## TASK TO CARRY OUT
Below are the entries; set down each of them exactly.

─── DATASET CONTENT ───

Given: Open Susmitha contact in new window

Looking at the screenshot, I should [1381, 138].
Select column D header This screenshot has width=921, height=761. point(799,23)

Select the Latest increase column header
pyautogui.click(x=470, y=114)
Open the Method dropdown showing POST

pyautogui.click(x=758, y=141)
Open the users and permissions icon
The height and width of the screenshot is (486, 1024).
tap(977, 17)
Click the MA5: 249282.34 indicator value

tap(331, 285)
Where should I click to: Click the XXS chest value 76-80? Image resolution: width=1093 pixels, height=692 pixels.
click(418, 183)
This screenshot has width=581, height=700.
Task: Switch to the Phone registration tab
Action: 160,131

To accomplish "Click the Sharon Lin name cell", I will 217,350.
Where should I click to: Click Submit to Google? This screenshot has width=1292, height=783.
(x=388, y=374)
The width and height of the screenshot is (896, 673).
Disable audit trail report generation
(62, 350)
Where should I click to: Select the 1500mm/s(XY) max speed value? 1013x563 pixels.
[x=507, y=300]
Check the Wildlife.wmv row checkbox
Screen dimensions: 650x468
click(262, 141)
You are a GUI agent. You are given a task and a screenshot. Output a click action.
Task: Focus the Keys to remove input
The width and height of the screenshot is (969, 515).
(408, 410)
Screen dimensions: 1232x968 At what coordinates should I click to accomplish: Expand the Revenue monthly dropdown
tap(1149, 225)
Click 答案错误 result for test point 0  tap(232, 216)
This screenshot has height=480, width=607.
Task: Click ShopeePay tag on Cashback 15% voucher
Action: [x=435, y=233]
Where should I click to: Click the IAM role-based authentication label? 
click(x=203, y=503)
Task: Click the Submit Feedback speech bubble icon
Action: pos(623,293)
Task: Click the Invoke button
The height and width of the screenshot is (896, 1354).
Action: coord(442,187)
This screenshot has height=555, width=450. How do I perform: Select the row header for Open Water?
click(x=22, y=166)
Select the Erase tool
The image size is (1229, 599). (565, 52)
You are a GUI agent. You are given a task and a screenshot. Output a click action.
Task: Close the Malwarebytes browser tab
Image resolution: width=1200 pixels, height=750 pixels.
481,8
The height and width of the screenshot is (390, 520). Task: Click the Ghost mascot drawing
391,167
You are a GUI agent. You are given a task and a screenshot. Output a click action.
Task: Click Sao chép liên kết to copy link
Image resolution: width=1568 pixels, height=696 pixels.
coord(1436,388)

───

## ANSWER FOR THE TASK
Given: Open Susmitha contact in new window

Looking at the screenshot, I should [1381, 138].
Select column D header This screenshot has width=921, height=761. point(799,23)

Select the Latest increase column header
pyautogui.click(x=470, y=114)
Open the Method dropdown showing POST

pyautogui.click(x=758, y=141)
Open the users and permissions icon
The height and width of the screenshot is (486, 1024).
tap(977, 17)
Click the MA5: 249282.34 indicator value

tap(331, 285)
Where should I click to: Click the XXS chest value 76-80? Image resolution: width=1093 pixels, height=692 pixels.
click(418, 183)
This screenshot has width=581, height=700.
Task: Switch to the Phone registration tab
Action: 160,131

To accomplish "Click the Sharon Lin name cell", I will 217,350.
Where should I click to: Click Submit to Google? This screenshot has width=1292, height=783.
(x=388, y=374)
The width and height of the screenshot is (896, 673).
Disable audit trail report generation
(62, 350)
Where should I click to: Select the 1500mm/s(XY) max speed value? 1013x563 pixels.
[x=507, y=300]
Check the Wildlife.wmv row checkbox
Screen dimensions: 650x468
click(262, 141)
You are a GUI agent. You are given a task and a screenshot. Output a click action.
Task: Focus the Keys to remove input
The width and height of the screenshot is (969, 515).
(408, 410)
Screen dimensions: 1232x968 At what coordinates should I click to accomplish: Expand the Revenue monthly dropdown
tap(1149, 225)
Click 答案错误 result for test point 0  tap(232, 216)
This screenshot has height=480, width=607.
Task: Click ShopeePay tag on Cashback 15% voucher
Action: [x=435, y=233]
Where should I click to: Click the IAM role-based authentication label? 
click(x=203, y=503)
Task: Click the Submit Feedback speech bubble icon
Action: pos(623,293)
Task: Click the Invoke button
The height and width of the screenshot is (896, 1354).
Action: coord(442,187)
This screenshot has height=555, width=450. How do I perform: Select the row header for Open Water?
click(x=22, y=166)
Select the Erase tool
The image size is (1229, 599). (565, 52)
You are a GUI agent. You are given a task and a screenshot. Output a click action.
Task: Close the Malwarebytes browser tab
Image resolution: width=1200 pixels, height=750 pixels.
481,8
The height and width of the screenshot is (390, 520). Task: Click the Ghost mascot drawing
391,167
You are a GUI agent. You are given a task and a screenshot. Output a click action.
Task: Click Sao chép liên kết to copy link
Image resolution: width=1568 pixels, height=696 pixels.
coord(1436,388)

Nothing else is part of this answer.